Fifty percent of organisations have begun
travelling again, but with stipulations, according to the third
phase of the ‘State of the Market’ survey by global TMC, FCM
Conducted by FCM’s consulting arm 4th Dimension
(4D), the final phase of this survey consisted of one-to-one
interviews in August 2020 with 250 of FCM’s multi-national
large-scale clients globally in over 60 countries.
The workshops examined a new path forward for the
remainder of 2020 and into 2021, as corporate travel resumes amid
new safety and hygiene requirements and protocols. It follows on
from the results of two State of the Market surveys released in
May and June, both conducted among 2,320 business travel managers,
bookers and travellers in Asia, Australia and New Zealand, EMEA
and the Americas, to gauge their sentiments on business travel
during the COVID19 crisis.
While 50% of respondents said they have employees
already travelling or booking reservations to travel in the near
future, resuming travel will be different for everyone.
The combined results of the State of the
Market research (April to August 2020) shows that over 90% of
businesses indicated that they planned to travel domestically and
short haul international flights, within three months of
government re-opening borders and lifting restrictions such as
quarantine. Yet the number of trips taken will likely be lower, as
only 26% of businesses are planning to return to their pre-COVID19
levels for domestic travel during 2021. The remaining 74% of
businesses predict reduced domestic travel for the immediate year
ahead. The average number of business trips per traveller
pre-COVID, was 6-8 per year; this number is likely to fall between
3 and 4 trips per person, per year until 2023.
Clients still have long-haul travel plans on hold
indefinitely, as they assess the balance between need and safety.
In particular, national businesses in China, Australia, New
Zealand and USA were less likely to have long-haul international
plans for 2021, indicating only domestic and short-haul
international travel will be planned for next year. 29% of
respondents from China said they won’t be travelling long haul,
while 16% of respondents in Australia, 22% in New Zealand and 7%
in the USA indicated the same.
“From the difficult first step of deciding when
and how to kickstart international travel, to filling in the gaps
between travel policies and needs of the travellers, restarting
business travel will require a multi-prong approach with buy-in
from all stakeholders. FCM is committed to helping customers
evolve their travel programmes and policies to enhance business
agility across the organisation in order to springboard the
rebound process,” said Bertrand Saillet, Managing Director for
Asia, FCM Travel Solutions.
The below provides a snapshot of professionals
currently travelling globally:
* Industries who continued to travel or
recommenced travel the fastest were Mining & Wholesale, with
approximately 40% of respondents from those businesses saying they
continued travelling throughout the global shutdown. 80% have
resumed travel at this point.
* Construction and food services follow closely
behind with approximately 70% of respondents indicating that
they’ve started travelling again.
In Asia, the financial services, science and
technology, education and training, mining and construction
sectors were one of the first to resume travel. Across all
industries, the first groups of people to travel will be/have been
sales, client management and project workforce who are focused on
business growth, customer retention and the resumption of
projects. 19% of respondents agree that administration and
internal support staff are the least likely to travel in the near
future as they are not client-facing.
The top two priorities for many respondents across
Asia were budget and risk management also known as duty of care.

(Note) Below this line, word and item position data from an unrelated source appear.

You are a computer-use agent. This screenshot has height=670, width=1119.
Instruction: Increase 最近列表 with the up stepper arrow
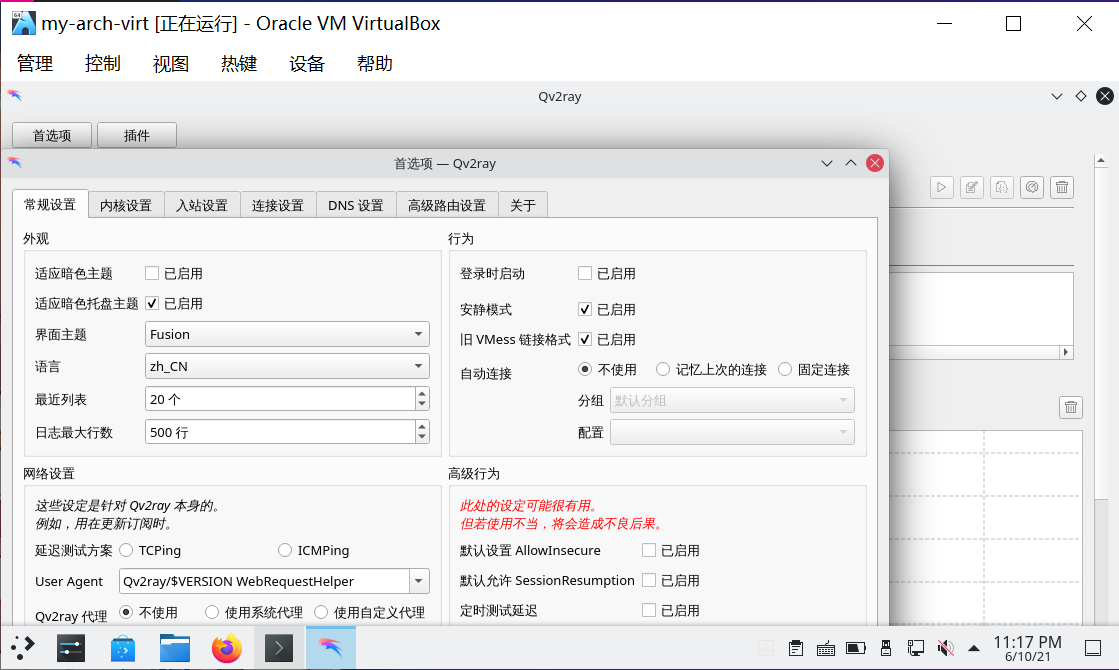423,394
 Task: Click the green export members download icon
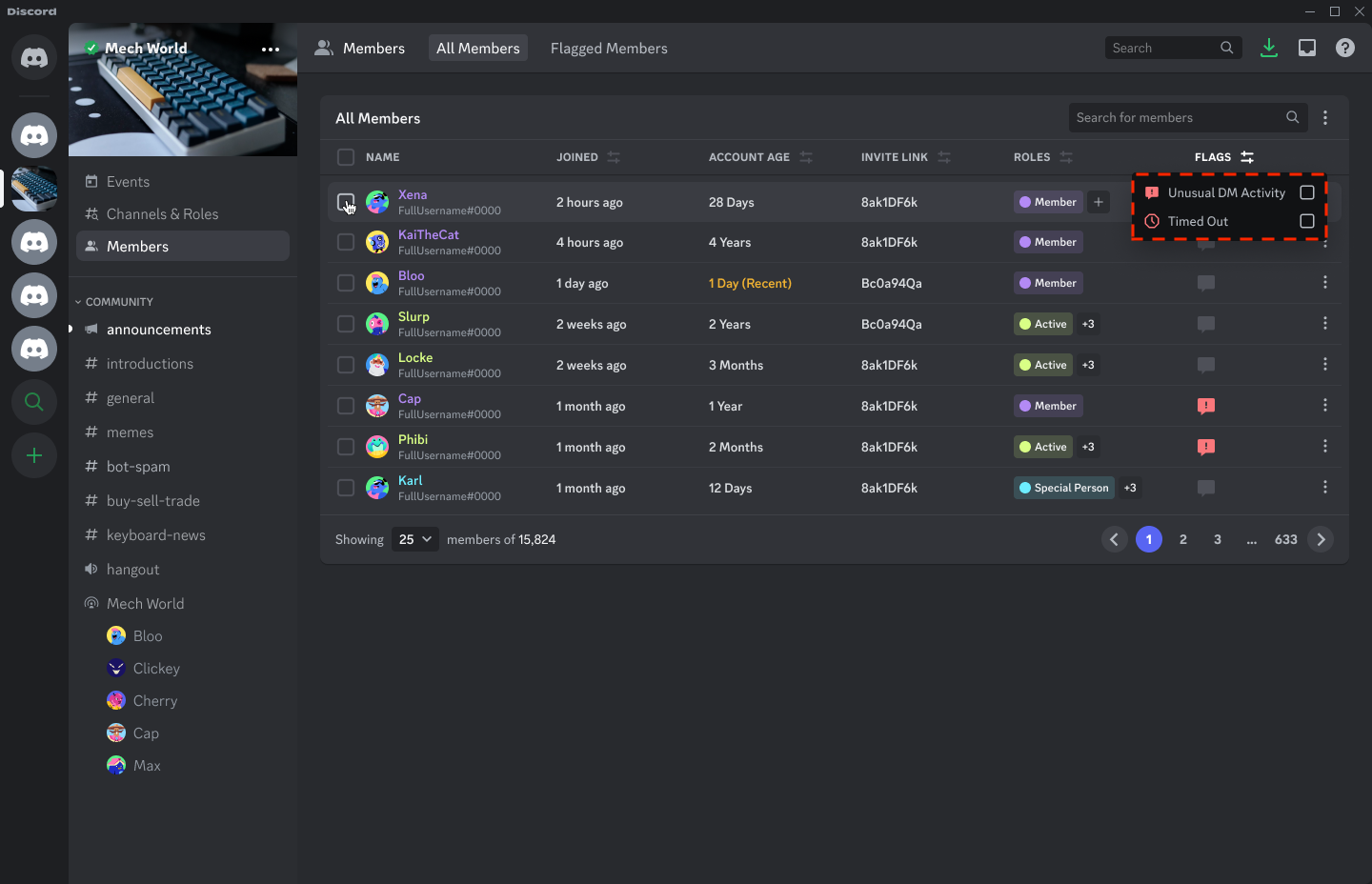point(1269,47)

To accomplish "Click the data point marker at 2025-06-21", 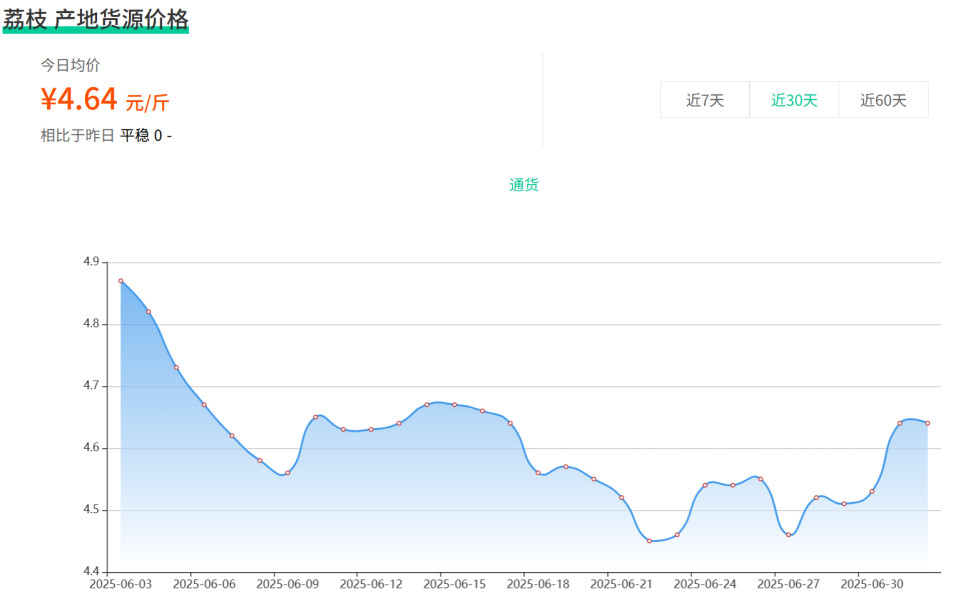I will pos(621,497).

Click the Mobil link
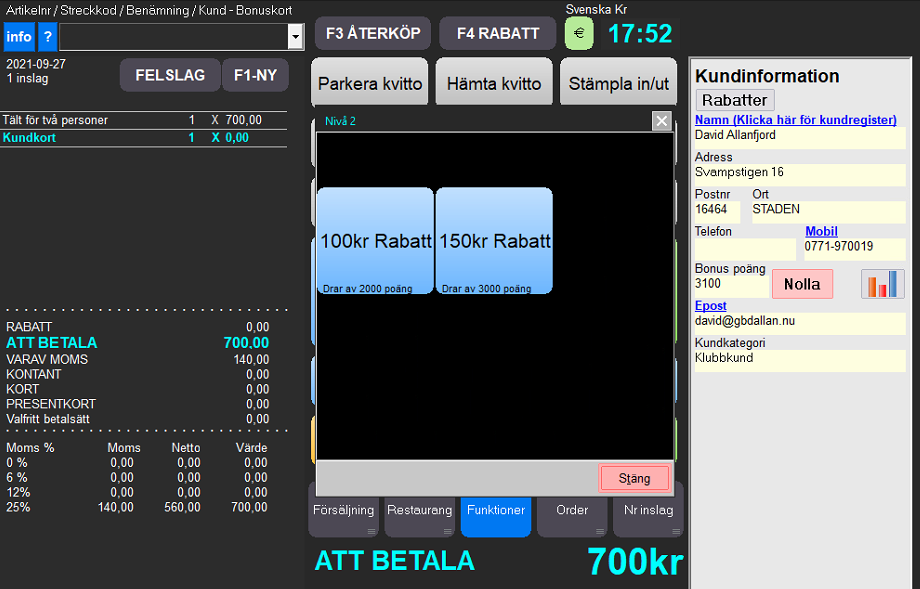821,231
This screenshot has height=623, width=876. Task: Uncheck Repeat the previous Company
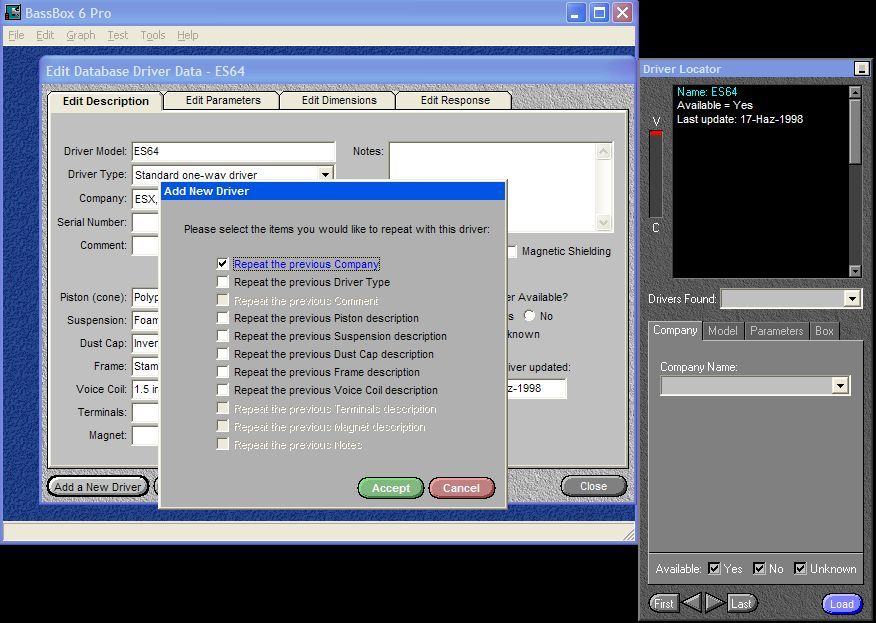point(223,264)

FCM also remains cognizant of the fact that triggers for business
travel include travelling when safe (vaccine or virus eradicated),
borders reopening, increase in traveller confidence and the
ability to appropriately track travellers. Moreover, the study
revealed that the future of travel buying behaviour will be
* Airline, hotel, car/ground COVID-safety
protocols (37% of respondents are reviewing their hotel suppliers
to ensure they are COVID-safe and 25% of respondents rate Duty of
Care their number one focus as travel resumes in their business)
* Shortened purchase window (the average purchase
window for domestic travel has dropped from 7-10 days (pre-COVID)
to 3-4 days post-COVID)
* Flexible fares
* Avoidance of overnight requirements
* Virtual meetings as a back-up
“COVID-19 may have exposed vulnerabilities in the
corporate travel ecosystem but companies, together with travel
suppliers and travel management companies are working hard to
recalibrate the travel-risk ratio for business travel resumption.
The needs of our customers and their travellers have evolved and
it is crucial to address them in order to start building new norms
for the industry in the post-COVID travel era. The new standards
of business travel need to start taking root now,” added Bertrand.